The IMF board has scheduled 5 July to approve the new programme. The government is committed to giving the National Assembly reports detailing pre-financing contracts with state oil company Société Nationale des Pétroles du Congo (SNPC), ‘special agreements’ to finance infrastructure from oil revenues, and all Ministry of Public Works projects implemented in 2014-17. KPMG – which has been involved in previous transparency studies – has been doing new audits of oil deals.
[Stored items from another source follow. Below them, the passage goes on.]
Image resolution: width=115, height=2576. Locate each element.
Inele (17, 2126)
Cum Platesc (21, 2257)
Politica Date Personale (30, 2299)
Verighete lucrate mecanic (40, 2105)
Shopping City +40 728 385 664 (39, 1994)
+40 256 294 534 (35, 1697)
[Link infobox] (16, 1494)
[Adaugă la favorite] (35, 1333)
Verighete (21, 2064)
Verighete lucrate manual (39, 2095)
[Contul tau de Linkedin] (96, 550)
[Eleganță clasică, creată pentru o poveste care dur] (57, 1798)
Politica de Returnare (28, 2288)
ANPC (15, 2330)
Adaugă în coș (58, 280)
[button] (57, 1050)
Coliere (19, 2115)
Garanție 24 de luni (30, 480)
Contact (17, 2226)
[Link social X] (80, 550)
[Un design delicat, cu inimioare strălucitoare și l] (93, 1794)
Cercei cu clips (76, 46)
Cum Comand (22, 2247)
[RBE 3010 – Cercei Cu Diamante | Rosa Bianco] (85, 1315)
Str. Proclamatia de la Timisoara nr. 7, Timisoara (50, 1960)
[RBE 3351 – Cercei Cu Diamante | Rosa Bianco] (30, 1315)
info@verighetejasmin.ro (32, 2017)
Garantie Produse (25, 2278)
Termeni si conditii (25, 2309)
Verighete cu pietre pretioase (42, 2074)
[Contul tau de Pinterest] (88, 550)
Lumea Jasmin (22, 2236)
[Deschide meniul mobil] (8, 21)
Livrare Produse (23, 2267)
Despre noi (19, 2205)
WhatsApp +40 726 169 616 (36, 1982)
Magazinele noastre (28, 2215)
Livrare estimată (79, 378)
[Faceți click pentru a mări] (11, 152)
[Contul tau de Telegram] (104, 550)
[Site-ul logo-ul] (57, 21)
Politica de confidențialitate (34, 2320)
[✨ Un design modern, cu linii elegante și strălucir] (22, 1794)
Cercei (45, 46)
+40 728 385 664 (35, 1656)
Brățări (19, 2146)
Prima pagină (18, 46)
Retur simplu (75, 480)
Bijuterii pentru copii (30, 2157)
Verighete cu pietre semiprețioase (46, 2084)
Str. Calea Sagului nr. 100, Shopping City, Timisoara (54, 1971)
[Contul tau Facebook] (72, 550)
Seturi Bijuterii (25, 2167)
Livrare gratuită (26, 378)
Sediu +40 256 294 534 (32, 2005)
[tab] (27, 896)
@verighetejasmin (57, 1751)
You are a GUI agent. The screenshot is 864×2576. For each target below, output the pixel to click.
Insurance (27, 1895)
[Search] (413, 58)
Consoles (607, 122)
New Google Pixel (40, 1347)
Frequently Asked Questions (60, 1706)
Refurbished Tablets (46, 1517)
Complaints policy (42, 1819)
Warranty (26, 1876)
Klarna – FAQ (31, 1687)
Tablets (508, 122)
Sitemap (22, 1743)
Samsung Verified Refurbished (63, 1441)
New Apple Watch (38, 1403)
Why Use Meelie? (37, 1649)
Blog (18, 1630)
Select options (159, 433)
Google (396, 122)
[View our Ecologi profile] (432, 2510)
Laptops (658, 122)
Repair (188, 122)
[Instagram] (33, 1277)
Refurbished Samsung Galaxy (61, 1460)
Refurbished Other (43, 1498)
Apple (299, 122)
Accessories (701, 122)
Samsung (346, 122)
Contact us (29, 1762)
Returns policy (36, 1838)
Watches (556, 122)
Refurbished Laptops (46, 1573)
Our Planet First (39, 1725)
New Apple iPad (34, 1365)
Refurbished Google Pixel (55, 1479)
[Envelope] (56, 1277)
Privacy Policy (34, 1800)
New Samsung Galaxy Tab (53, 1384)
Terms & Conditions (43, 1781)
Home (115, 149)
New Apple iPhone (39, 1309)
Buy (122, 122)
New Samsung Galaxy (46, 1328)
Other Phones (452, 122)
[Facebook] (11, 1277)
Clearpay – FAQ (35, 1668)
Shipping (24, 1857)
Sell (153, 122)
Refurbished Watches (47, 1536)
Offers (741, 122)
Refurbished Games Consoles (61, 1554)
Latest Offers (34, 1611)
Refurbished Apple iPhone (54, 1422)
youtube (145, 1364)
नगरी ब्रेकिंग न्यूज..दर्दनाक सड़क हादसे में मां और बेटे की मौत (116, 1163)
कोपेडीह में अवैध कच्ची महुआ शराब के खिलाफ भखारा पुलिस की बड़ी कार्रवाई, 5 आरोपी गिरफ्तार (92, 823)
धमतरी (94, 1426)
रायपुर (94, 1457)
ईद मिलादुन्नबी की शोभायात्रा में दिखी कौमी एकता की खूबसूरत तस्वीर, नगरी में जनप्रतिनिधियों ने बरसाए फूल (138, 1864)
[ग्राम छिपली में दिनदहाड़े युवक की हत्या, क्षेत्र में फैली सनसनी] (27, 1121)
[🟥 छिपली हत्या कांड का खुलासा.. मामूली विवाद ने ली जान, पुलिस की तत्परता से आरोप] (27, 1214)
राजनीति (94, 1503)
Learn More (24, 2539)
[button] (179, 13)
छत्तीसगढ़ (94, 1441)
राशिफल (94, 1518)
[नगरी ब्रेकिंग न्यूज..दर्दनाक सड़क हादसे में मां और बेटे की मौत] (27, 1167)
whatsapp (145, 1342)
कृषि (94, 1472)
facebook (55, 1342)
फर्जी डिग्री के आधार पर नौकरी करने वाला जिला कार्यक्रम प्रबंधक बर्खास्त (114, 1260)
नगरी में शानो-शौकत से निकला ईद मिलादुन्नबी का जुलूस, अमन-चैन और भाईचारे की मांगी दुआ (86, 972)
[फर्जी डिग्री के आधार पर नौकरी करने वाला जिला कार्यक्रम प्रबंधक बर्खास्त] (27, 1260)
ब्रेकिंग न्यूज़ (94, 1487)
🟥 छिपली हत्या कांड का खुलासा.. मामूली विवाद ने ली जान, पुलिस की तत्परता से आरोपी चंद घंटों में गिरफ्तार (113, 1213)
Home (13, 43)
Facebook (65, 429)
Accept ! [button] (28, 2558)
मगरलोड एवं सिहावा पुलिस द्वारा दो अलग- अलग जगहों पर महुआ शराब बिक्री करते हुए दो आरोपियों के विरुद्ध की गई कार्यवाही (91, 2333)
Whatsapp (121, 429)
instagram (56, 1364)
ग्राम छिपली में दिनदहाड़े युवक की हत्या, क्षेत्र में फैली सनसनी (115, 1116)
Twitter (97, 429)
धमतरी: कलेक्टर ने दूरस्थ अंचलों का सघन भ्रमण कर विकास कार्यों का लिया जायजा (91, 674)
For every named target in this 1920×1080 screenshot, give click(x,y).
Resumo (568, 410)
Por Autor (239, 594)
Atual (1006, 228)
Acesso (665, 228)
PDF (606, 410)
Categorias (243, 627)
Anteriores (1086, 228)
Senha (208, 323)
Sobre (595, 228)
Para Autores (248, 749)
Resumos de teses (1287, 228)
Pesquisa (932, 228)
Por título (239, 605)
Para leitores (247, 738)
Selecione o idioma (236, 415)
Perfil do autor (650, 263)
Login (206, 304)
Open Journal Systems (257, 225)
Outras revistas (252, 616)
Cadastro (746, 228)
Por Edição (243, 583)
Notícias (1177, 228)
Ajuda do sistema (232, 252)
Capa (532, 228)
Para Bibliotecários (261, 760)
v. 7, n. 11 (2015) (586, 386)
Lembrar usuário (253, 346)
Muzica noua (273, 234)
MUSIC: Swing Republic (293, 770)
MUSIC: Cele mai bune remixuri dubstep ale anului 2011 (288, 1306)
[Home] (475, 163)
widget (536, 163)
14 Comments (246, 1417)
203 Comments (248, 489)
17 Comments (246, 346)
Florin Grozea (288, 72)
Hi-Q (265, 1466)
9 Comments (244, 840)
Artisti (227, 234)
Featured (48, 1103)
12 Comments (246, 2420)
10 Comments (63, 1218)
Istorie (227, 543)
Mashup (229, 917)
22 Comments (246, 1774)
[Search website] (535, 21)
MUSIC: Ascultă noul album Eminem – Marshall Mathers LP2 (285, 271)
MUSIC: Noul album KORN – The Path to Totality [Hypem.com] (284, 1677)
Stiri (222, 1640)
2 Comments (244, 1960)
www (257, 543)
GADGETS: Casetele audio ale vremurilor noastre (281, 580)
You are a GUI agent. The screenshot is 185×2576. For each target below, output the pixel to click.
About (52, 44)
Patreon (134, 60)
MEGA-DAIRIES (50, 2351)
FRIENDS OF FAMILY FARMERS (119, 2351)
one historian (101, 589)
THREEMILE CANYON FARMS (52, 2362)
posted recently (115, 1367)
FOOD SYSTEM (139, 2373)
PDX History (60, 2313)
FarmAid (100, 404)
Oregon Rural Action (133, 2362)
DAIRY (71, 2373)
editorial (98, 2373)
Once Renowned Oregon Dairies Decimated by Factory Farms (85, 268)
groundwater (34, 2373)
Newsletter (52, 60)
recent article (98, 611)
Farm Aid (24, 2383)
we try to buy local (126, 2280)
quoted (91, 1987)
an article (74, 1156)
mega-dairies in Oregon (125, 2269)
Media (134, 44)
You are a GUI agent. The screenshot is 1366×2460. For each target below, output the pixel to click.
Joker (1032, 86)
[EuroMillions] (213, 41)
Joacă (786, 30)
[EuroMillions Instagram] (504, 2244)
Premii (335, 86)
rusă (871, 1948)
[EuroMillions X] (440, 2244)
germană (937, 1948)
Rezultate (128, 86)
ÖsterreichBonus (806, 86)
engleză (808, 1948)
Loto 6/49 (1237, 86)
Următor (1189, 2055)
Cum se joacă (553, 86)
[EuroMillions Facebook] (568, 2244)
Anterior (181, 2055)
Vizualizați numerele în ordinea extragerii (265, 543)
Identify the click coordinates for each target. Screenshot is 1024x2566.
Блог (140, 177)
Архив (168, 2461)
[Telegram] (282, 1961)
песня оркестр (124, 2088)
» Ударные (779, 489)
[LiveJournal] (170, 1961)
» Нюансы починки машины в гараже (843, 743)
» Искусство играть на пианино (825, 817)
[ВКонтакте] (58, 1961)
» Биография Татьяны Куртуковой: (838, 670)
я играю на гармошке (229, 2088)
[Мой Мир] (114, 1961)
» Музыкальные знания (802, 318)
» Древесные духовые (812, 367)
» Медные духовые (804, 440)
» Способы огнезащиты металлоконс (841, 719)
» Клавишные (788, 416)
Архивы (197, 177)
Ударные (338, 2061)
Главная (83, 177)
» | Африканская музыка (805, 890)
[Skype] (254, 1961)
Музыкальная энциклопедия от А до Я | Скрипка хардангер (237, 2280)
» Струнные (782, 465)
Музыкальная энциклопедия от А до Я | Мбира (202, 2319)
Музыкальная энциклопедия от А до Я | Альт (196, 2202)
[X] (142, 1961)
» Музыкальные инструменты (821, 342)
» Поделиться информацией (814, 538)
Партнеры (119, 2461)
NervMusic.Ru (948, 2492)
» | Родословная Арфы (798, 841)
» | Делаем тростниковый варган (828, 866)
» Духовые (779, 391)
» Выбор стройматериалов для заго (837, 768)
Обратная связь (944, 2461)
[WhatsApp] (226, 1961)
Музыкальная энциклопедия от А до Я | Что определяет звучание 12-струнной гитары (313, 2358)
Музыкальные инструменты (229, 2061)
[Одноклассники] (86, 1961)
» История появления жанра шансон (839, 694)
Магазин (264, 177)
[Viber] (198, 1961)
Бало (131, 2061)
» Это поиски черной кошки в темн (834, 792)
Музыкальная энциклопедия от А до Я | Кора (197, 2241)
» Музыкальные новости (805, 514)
Details of SNPC deals and infrastructure financing should give a much better view of Chinese financing. According to the Extractive Industries Transparency Initiative, China buys some 37% of its crude from Congo, paying revenues to the Export-Import Bank of China, which signed the debt deal in Brazzaville. Chinese involvement is a critical element in the global shift towards dealing with Brazzaville as Chinese lending has operated in parallel with the Bretton Woods system.
In Oyo on 12 May Adesina made major new AfDB commitments while expressing his “great confidence in [Sassou’s] leadership and the excellent work and efforts of the government”. The AfDB plans to substantially increase its development assistance, from $290m to $1.7bn, Adesina said.
This spending hike falls within the framework of the recent AfDB commitment to invest $4.4bn in Central African infrastructure over the next seven years. Whether headline projects like the bridge linking Brazzaville to Kinshasa will be built is questionable, in countries with highly constrained absorptive capacity. Arguably the most critical deficit in Central Africa is that of governance, and while stability is essential to improve living standards and drive investment, it is legitimate to ask whether giving elites with long histories of corruption more money that help to keep them in power will have the long-term benefits desired.
Shortly after the welter of debt deal announcements, the Congo-B top team left for Moscow, where Sassou met President Vladimir Putin, SNPC discussed oil blocks and pipeline construction with Russian companies and defence minister Charles Richard Mondjo discussed a new package of arms imports.